Now don’t get me wrong here. I am no Tea Party fanatic who thinks that all government activity is parasitic on the “real” economy and must be eliminated. It is clear that well-designed government regulation, “night watchman” functions (police, legal system) and the provision of public goods (education, R&D, health care…) are absolutely essential for the efficient running of a modern economy. Still, this perpetuum mobile perspective is very much at odds with what one can call the “biophysical” perspective on economics: that economic activity is really a one-way flow from nature, via the productive process employing human and machine labor, to economically valuable output and wastes. And that the monetary circular flow we observe is ultimately powered by this one-way flow just like a rotating water wheel is powered by the flow of its underlying stream. But self-powered closed-circuit water wheels, aka perpetual motion machines, I thought, are impossible, even in leftwing economics.
A rock-crushing mill illustrated by Georgius Agricola's De Re Metallica (1556).
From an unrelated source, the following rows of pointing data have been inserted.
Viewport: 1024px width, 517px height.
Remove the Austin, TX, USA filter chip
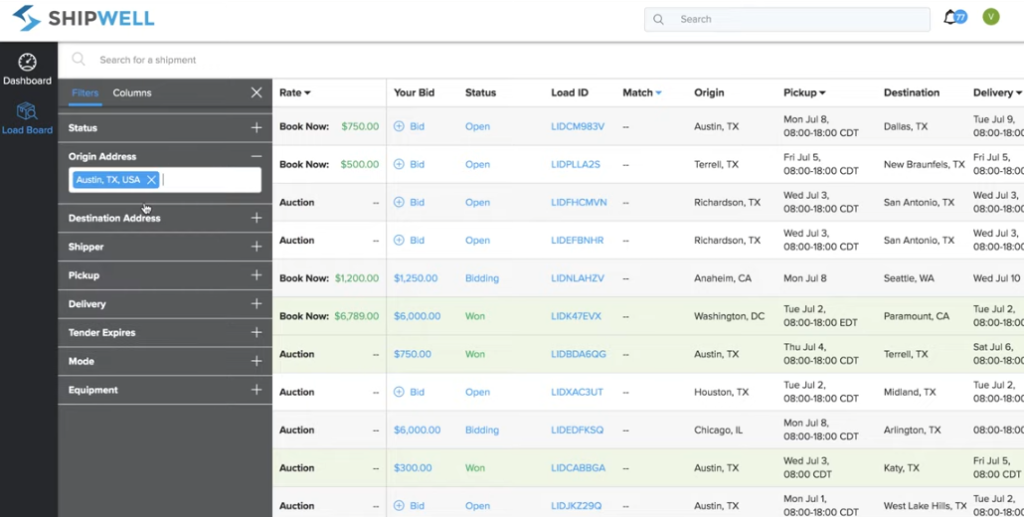[151, 180]
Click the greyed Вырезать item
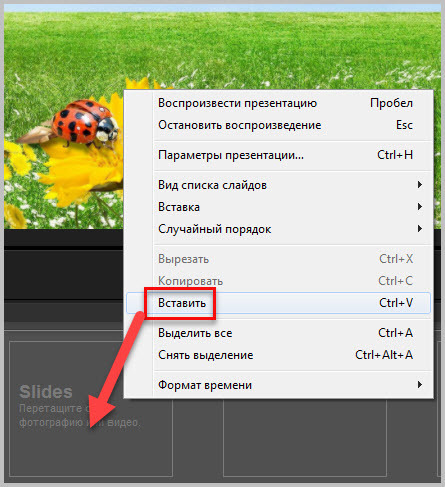 278,259
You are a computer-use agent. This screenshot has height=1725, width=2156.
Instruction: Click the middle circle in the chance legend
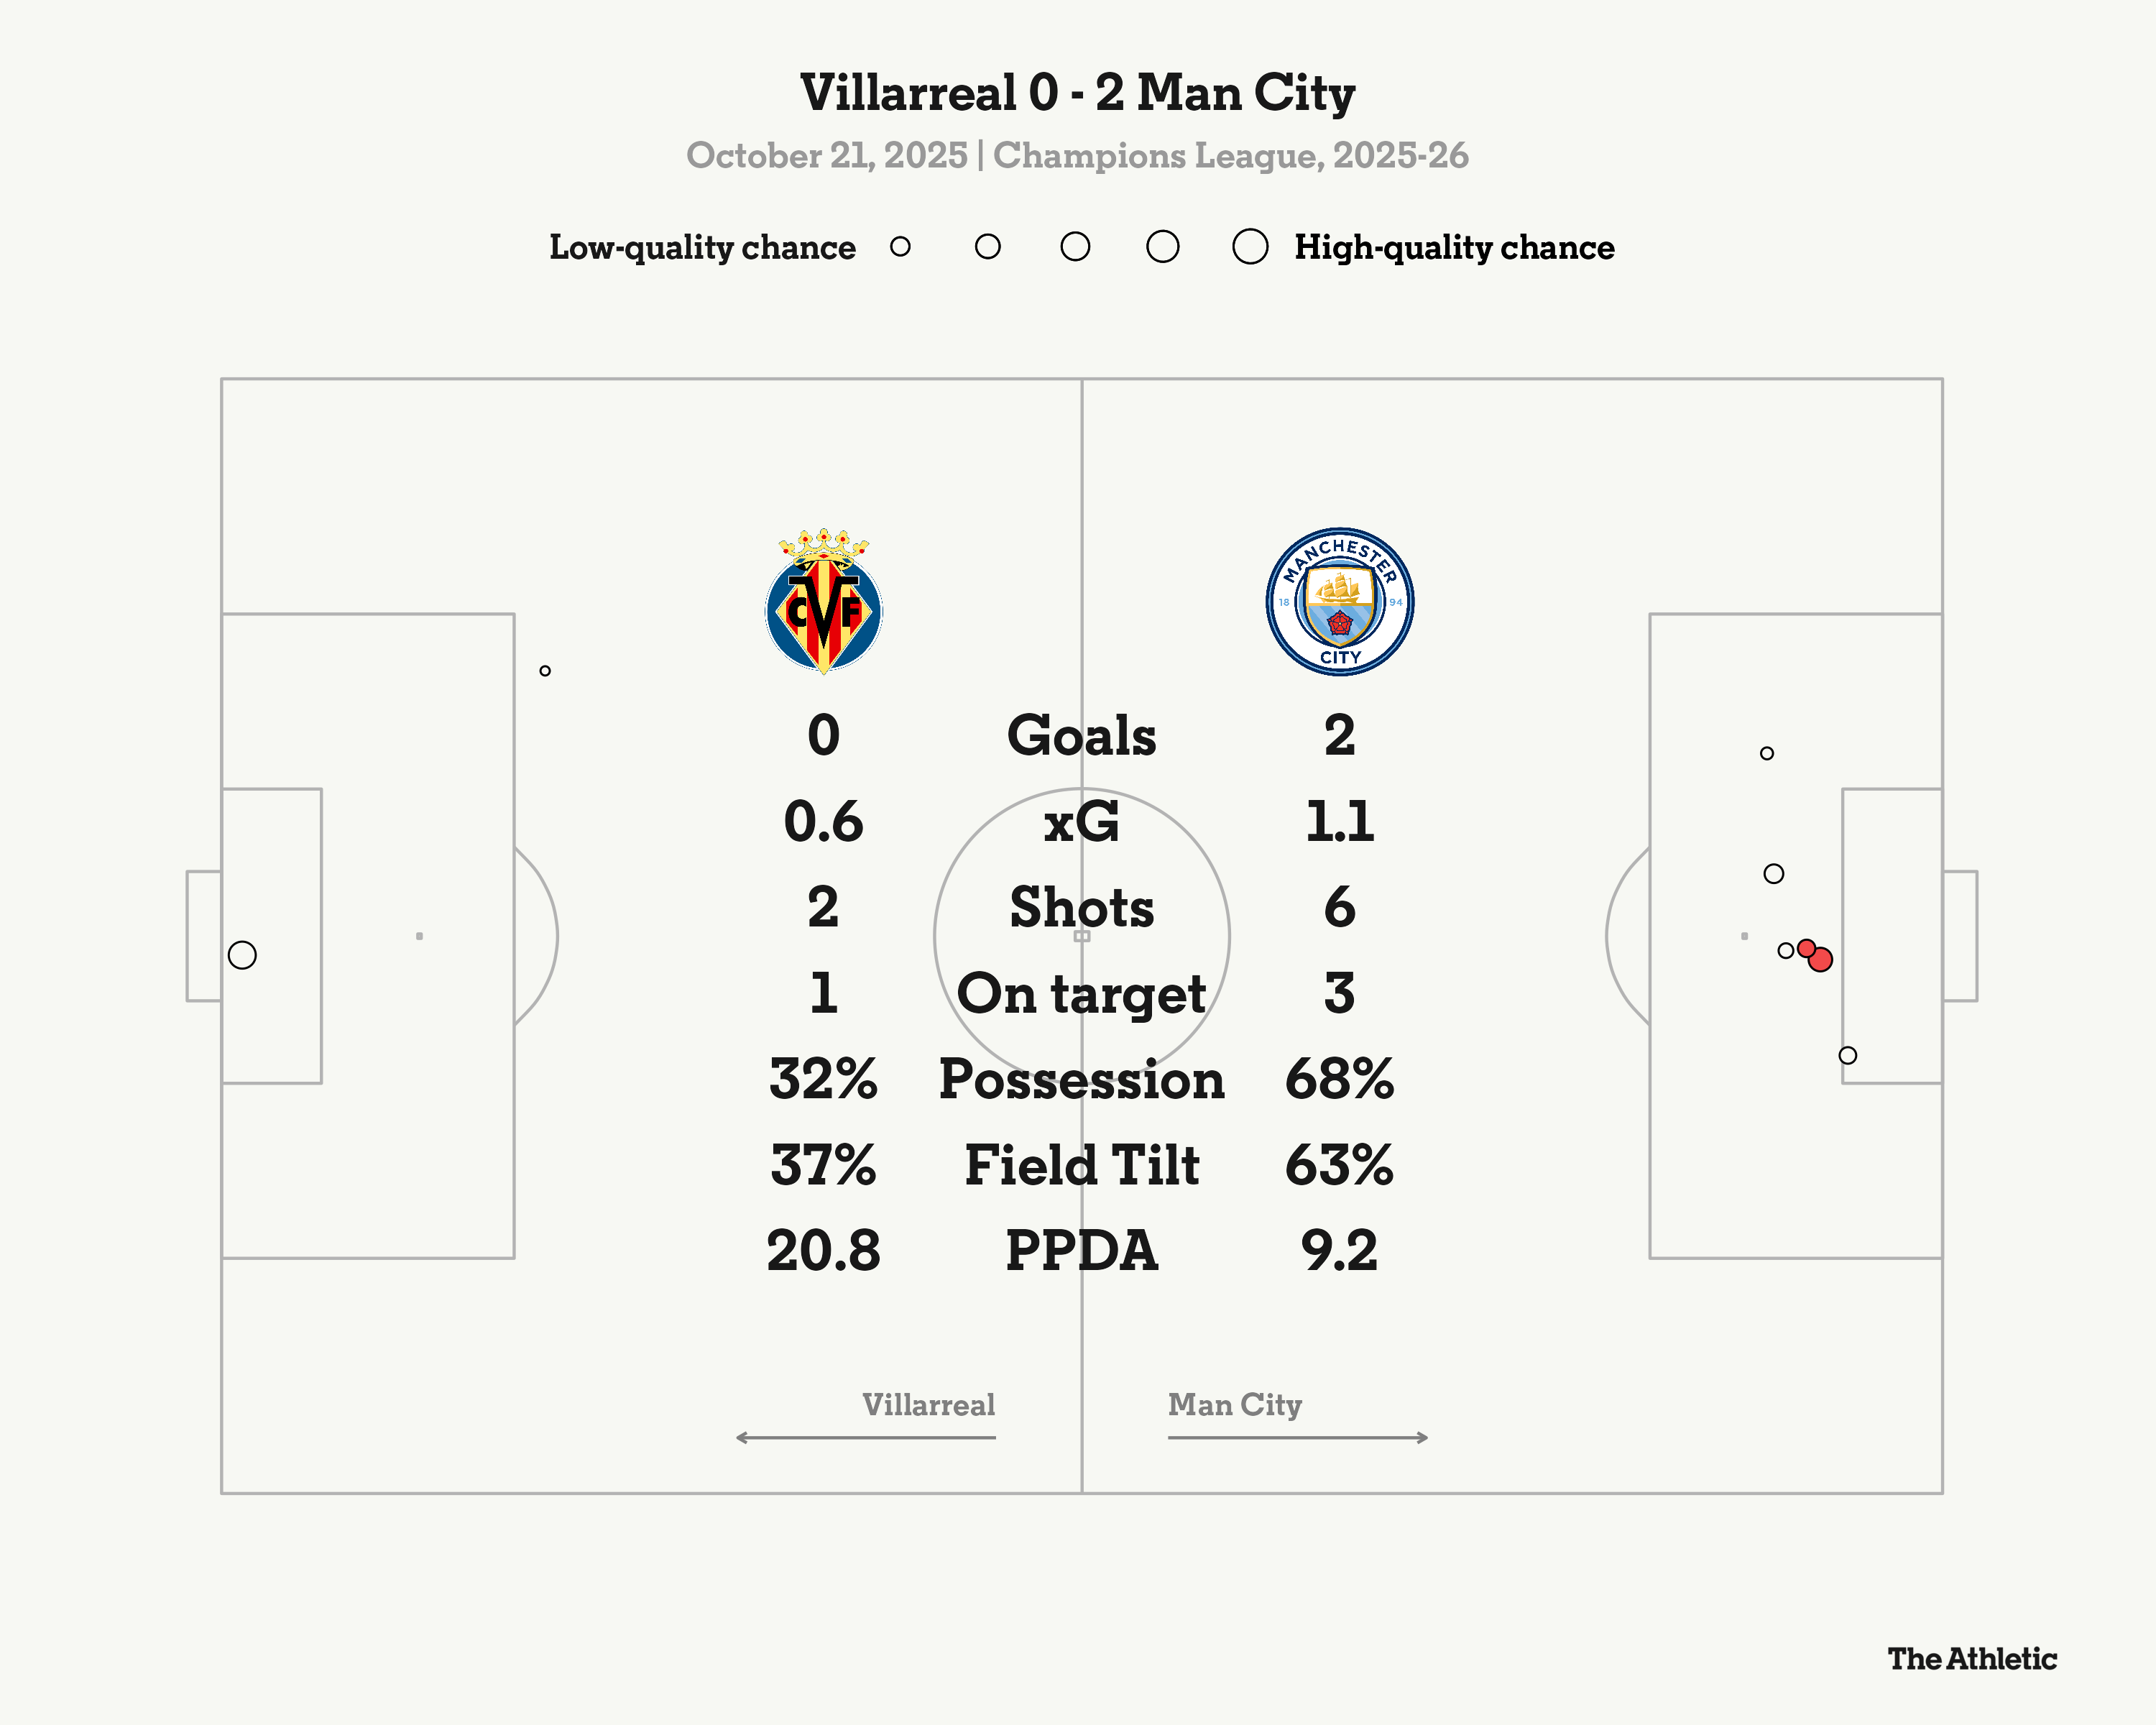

Water enters at the top and exits at the bottom, powering the overshot wheel where, in junction with human labor, it crushes valuable ore-bearing rocks for further processing. This is an irreversible process even if the wheel is in constant circular rotation. For a good animated illustration of a returning water wheel in which the water to pumped back to the top to start the process again, see the Science Museum’s Old Bess returning Watt engine. This is not a free lunch because the steam engine must irreversibly consume coal to pump the water back. Returning engines were used during the early Industrial Revolution because water wheels provided more uniform circular motion for factories than the first steam engines could provide.
Moreover, an open economy like Greece that needs to import most of its essential commodities like energy, automobiles (remember Gregorios Sachinidis’s Mercedes 240D!) and pharmaceuticals, can only pay for them by exporting something of value to foreigners like tourism or shipping services (Greece’s two biggest exports)—unless of course the hated “troika” suddenly becomes willing to write them a blank check into the indefinite future.
So, as much as I agree with Greek Finance Minister Yanis Varoufakis that Eurozone austerity policies towards Greece have proven self-defeating and need to be thoroughly rethought, left-wingers like many influential members of Syriza still need to get real. Greece, despite the most radical internal devaluation of any Eurozone country, has a major export problem and desperately needs to find ways of putting its population back into gainful employment besides featherbedding the public employment rolls and electoral pandering to pensioners. (I reserve judgment whether the restoration of public broadcasting in some form is justifiable.)
Greece’s export performance (EL) seriously lags that of other EU bailout countries, despite more radical wage cuts (IE=Ireland, ES=Spain, PT=Portugal, LV=Latvia). Source: Böwer, Michou and Ungerer, “The Puzzle of the Missing Greek Exports,” European Commission, Economic Papers 518 (June 2014).